Validator Logic (Do you mean section?)

ostanley commented 5 years ago

We want the validator to fail completely in some cases and partially in others.

Completely: incorrect # of fiducials Some tolerance failure if X partial failures, fail completely (~25%) misordering of the fiducials inside the files

Partially: Incorrect capitalization Incorrect spelling L-R fiducial

When throwing a complete failure still throw out as many errors as possible. Any thoughts @jclauneuro @tkkuehn

kaitj commented 5 years ago

Had an additional thought and it might just be a temporary workaround to the issues we are currently having. Could we write the validations to assume that the templates are always correct (ie. it doesn't actually check the templates) and only looks at the user submitted fiducials?

ostanley commented 5 years ago

Then how would it compare the names? Just from our list? Long term I think it should maybe get the list from the template itself but short term this seems like a good option.
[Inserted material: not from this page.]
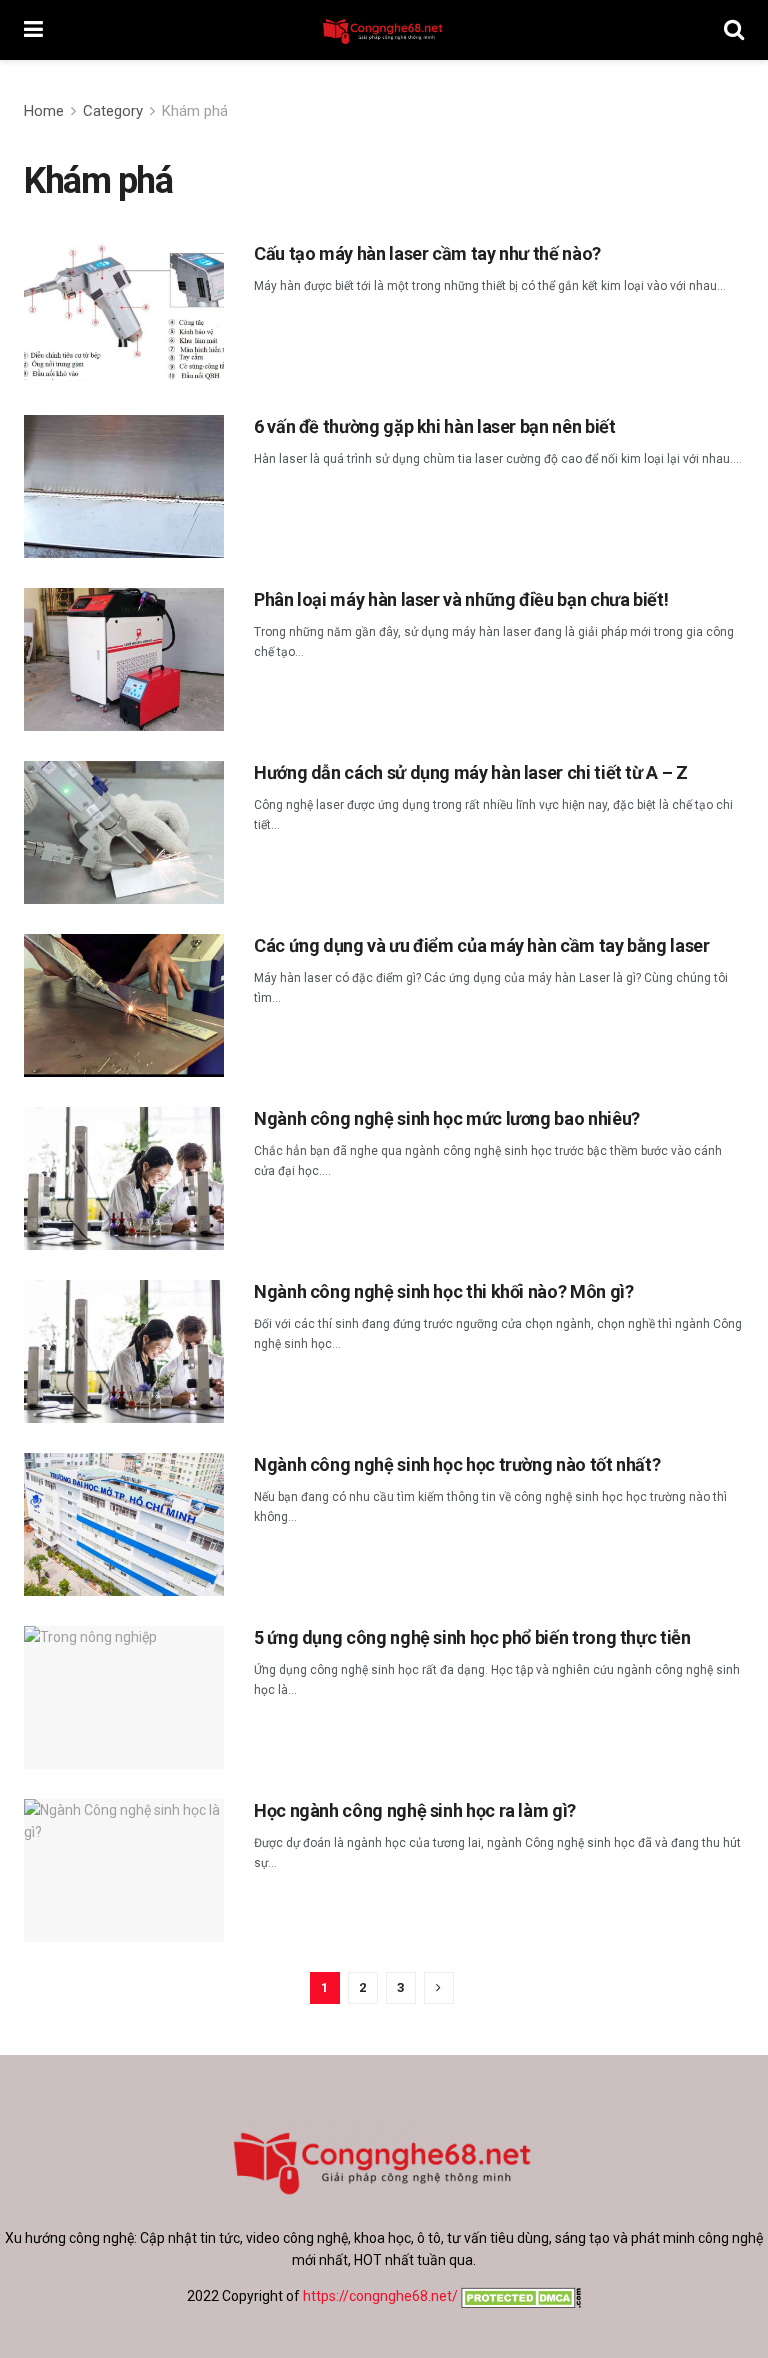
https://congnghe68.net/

On Thu, Mar 21, 2019 at 9:50 AM Jason Kai notifications@github.com wrote:

Had an additional thought and it might just be a temporary workaround to the issues we are currently having. Could we write the validations to assume that the templates are always correct (ie. it doesn't actually check the templates) and only looks at the user submitted fiducials?

— You are receiving this because you authored the thread. Reply to this email directly, view it on GitHub https://github.com/Park-Patrick/fidvalidator/issues/27#issuecomment-475235919, or mute the thread https://github.com/notifications/unsubscribe-auth/ABkpiCqGWiOy2GokDsfv2an3F1ltt9yHks5vY44igaJpZM4b9JeI .
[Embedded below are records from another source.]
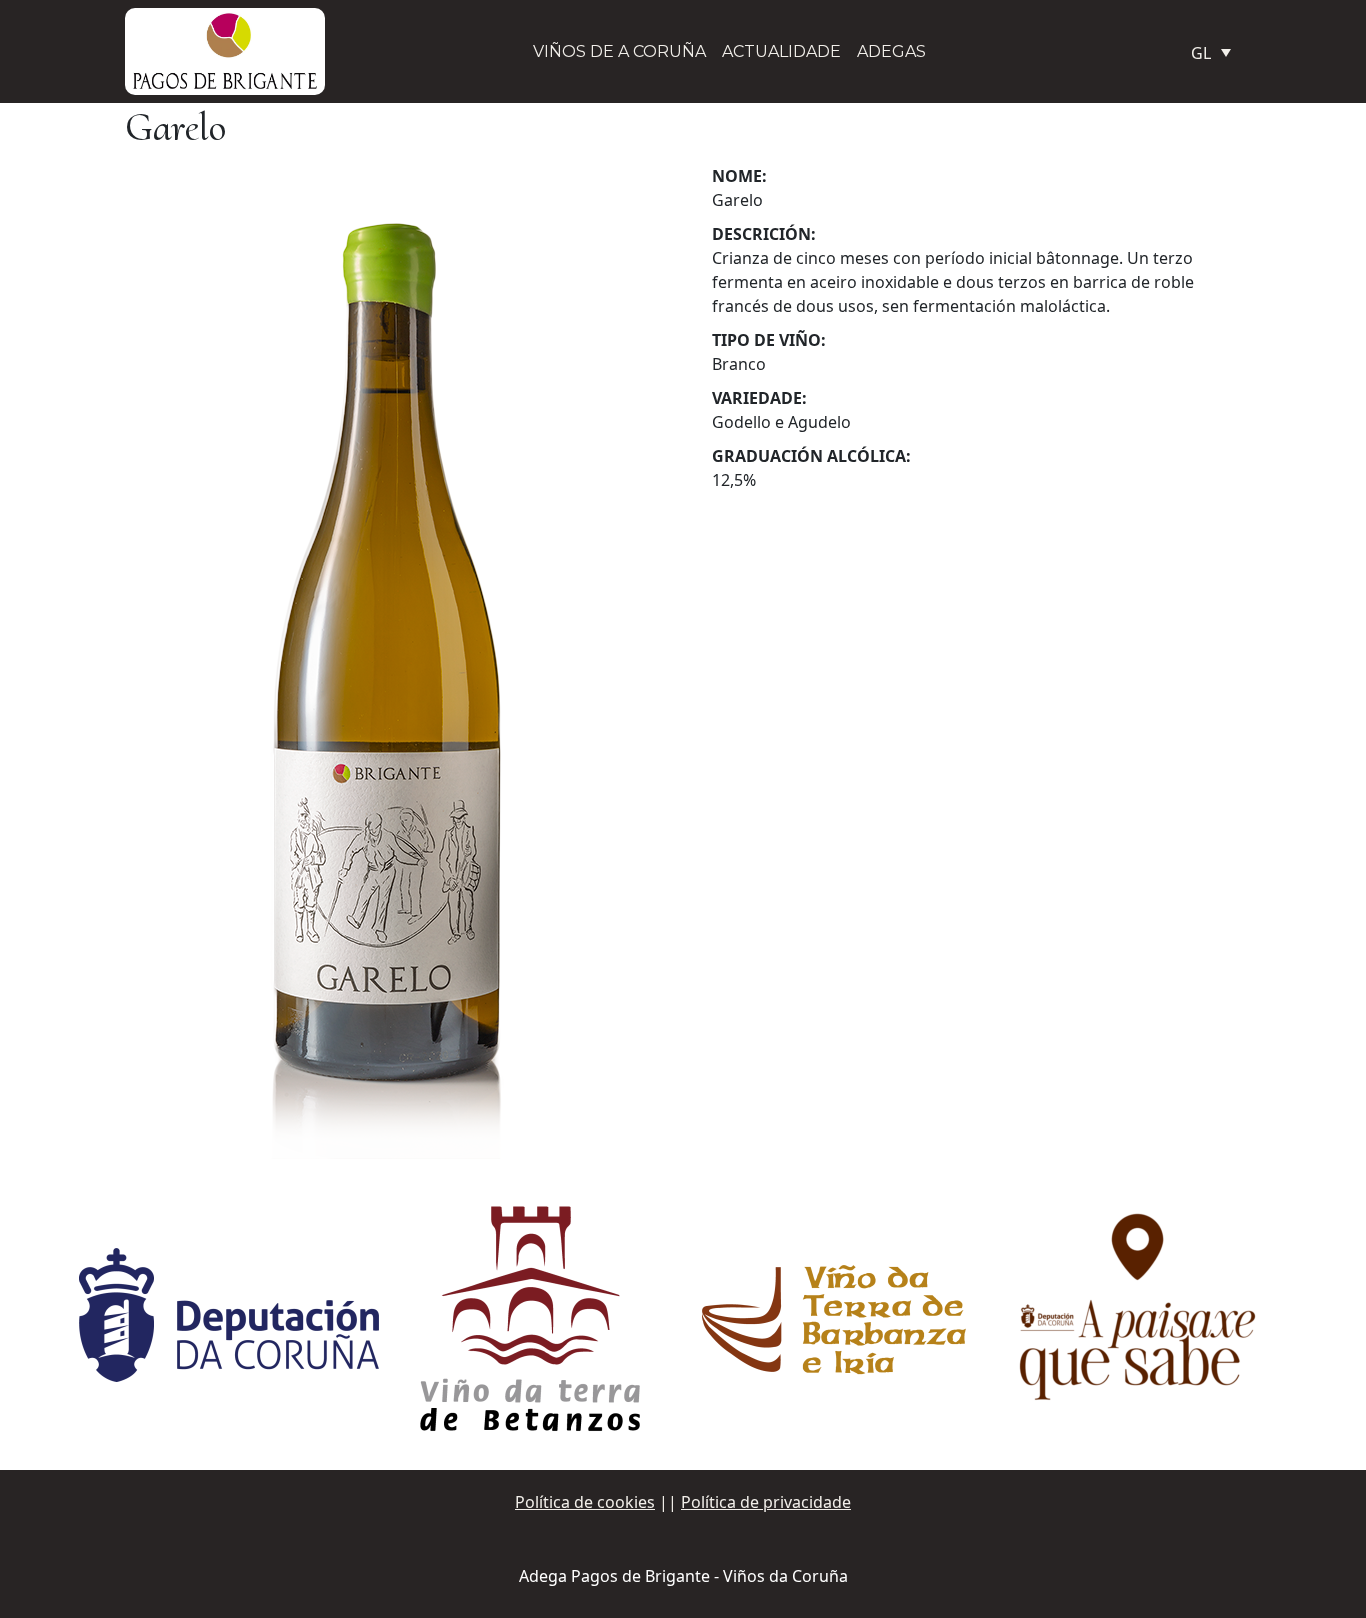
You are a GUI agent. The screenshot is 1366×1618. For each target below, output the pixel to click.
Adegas (891, 51)
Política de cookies (585, 1502)
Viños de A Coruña (619, 51)
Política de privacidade (766, 1502)
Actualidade (781, 51)
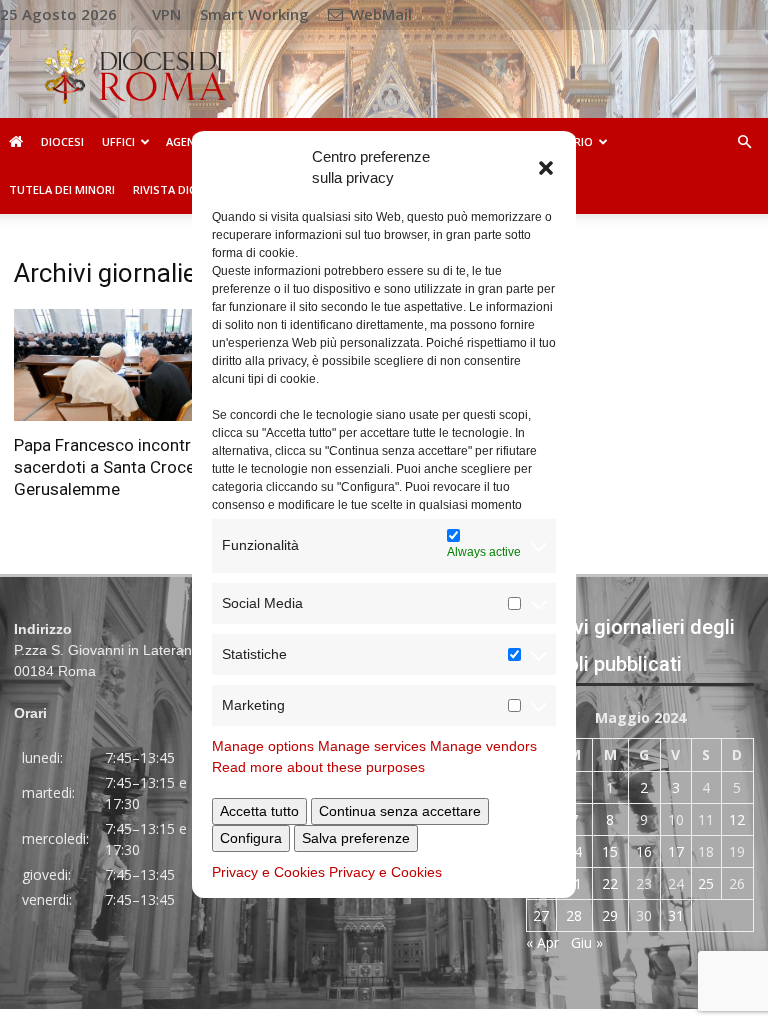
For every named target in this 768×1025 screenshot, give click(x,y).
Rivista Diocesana (186, 189)
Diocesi (62, 141)
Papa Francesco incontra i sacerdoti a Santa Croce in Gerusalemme (113, 467)
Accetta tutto (259, 811)
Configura (251, 838)
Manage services (372, 746)
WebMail (379, 14)
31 (676, 915)
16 (644, 851)
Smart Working (254, 14)
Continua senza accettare (400, 811)
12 (737, 819)
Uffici (118, 141)
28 (574, 915)
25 (706, 883)
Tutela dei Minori (62, 189)
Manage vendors (483, 746)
kaitj commented 5 years ago

The names are being compared to a hard-coded list (I believe). I think that was a result of the fiducial names being static so the comparison will still happen for the submitted fiducials. The assumption would be that the fiducials are in the correct order in the template and even if the naming is wrong, the fiducial coordinates are still correct.

tkkuehn commented 5 years ago

(Sorry for the wall of text here, I started writing my thoughts and they ballooned)
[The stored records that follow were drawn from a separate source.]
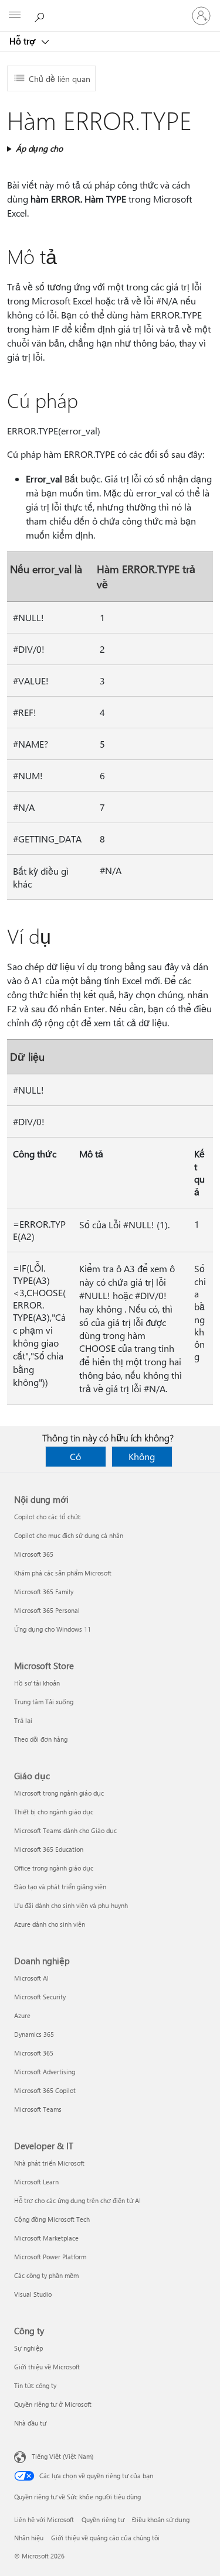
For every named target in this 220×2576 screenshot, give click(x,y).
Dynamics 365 (34, 2034)
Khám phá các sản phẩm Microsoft (62, 1572)
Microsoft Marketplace (46, 2238)
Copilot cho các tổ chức (47, 1516)
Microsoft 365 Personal (47, 1610)
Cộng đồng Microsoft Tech (52, 2219)
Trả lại (23, 1720)
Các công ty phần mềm (46, 2275)
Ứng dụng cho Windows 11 (52, 1629)
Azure (22, 2015)
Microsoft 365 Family (43, 1591)
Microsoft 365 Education (48, 1849)
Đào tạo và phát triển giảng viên (60, 1886)
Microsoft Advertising (44, 2071)
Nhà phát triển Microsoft (49, 2163)
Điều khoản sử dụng (160, 2519)
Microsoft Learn (36, 2181)
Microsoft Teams (38, 2109)
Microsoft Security (40, 1996)
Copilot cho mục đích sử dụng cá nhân (68, 1535)
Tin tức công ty (35, 2385)
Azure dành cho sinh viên (49, 1924)
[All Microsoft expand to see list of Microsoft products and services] (15, 16)
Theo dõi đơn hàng (40, 1739)
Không (141, 1456)
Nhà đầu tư (30, 2423)
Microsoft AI (31, 1978)
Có (75, 1456)
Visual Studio (33, 2294)
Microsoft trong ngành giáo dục (59, 1793)
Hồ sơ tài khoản (37, 1682)
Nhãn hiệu (28, 2537)
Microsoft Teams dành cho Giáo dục (65, 1830)
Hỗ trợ (23, 41)
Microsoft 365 (33, 1554)
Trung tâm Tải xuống (43, 1701)
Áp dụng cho (39, 148)
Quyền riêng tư (103, 2519)
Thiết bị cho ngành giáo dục (53, 1811)
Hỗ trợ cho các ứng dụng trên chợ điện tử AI (77, 2200)
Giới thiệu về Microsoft (47, 2366)
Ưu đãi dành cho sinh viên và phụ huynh (71, 1905)
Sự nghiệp (28, 2348)
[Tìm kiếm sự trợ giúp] (41, 15)
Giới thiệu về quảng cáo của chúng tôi (105, 2537)
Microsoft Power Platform (50, 2256)
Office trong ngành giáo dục (53, 1868)
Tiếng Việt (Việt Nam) (62, 2456)
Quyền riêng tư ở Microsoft (53, 2404)
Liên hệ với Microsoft (44, 2519)
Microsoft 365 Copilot (45, 2090)
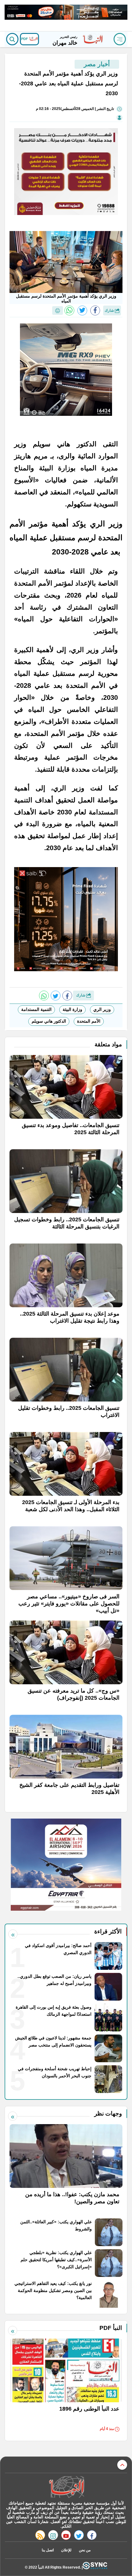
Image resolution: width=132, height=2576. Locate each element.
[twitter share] (82, 310)
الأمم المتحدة (88, 1021)
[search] (12, 39)
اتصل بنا (48, 2550)
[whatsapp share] (69, 310)
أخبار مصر (97, 64)
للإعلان (66, 2550)
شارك (110, 310)
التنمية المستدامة (36, 1009)
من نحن (85, 2550)
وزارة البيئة (72, 1009)
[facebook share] (95, 310)
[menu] (120, 39)
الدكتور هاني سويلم (49, 1021)
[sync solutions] (95, 2567)
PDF (25, 39)
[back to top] (122, 2465)
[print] (57, 310)
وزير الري (102, 1009)
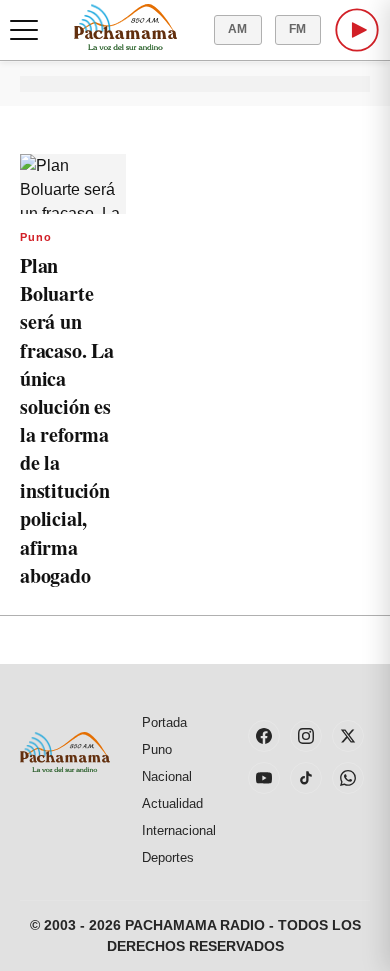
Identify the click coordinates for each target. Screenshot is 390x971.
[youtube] (264, 778)
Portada (164, 722)
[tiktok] (306, 778)
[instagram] (306, 736)
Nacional (167, 776)
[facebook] (264, 736)
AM (238, 29)
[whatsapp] (348, 778)
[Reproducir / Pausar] (357, 30)
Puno (36, 237)
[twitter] (348, 736)
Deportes (168, 857)
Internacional (179, 830)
I think it's worth discussing what we precisely mean by failing completely vs. partially.

I agree that the most valuable behaviour would be to communicate as many failures as possible - the sticking point just seems to be at what point we stop trying to parse the file.

It seems to me that there are two major steps: first, we want to make sure that the fcsv is formatted properly, then we want to see if there are any problems with the fiducial placements.

Starting with the fcsv formatting, we can start by looking at the fcsv format and take note of any problems but then keep going.

I think a reasonable approach would be to read the first (up to) 32 rows in the fcsv, and check for each of the following issues in each row:

Does the row have the right number of fields?
- This makes interpreting the fields kind of a crapshoot because we don't know for sure which fields are missing, where fields were added, or if the fields we need are there at all
- We could try to look at the indices where we normally expect the fields we care about to be, but I think this is a big enough problem that we should just stop trying to parse the row here in this case
Is the label correct?
- Could either not be an integer, or the incorrect integer based on the index of the row we're looking at
- We can keep going in this case, but it definitely makes the fcsv invalid
- If the label isn't an integer, we can't check its correspondence with the row's desc
Is the desc known?
- Could be a known desc with incorrect capitalization, which we should report but doesn't stop us from any further validation
- Could also be a totally unrecognized desc, which means we can't check its correspondence with the row's label and the fcsv is invalid
Do the row's label and desc match?
- Can't check if 2 or 3 fails
- If not, the fcsv is invalid
Are the values of x, y, and z valid?
- Could be infinite or not a number that can be parsed, either one of which means the fcsv is invalid.

If after this process we find that there are not exactly 32 rows, we should report that as well and stop here. We can also report which fiducials we didn't find. If any of the above issues are present, we should stop here and report all the problems.

If no major formatting issues were found, we know the fcsv is at least formatted properly. Now we can move on to analyzing the fiducial locations, checking for the following issue:

Are any L-R fiducials likely reversed, based on their locations in the reference template?

I don't know of any other fiducial placement errors we can check for automatically, but if there were we could do that at this point, then finish and report any we find or conclude that the fcsv is valid and show the distance metrics.

Let me know if this makes sense and if there's anything to add or think about differently!

kaitj commented 5 years ago

I think it's worth discussing what we precisely mean by failing completely vs. partially.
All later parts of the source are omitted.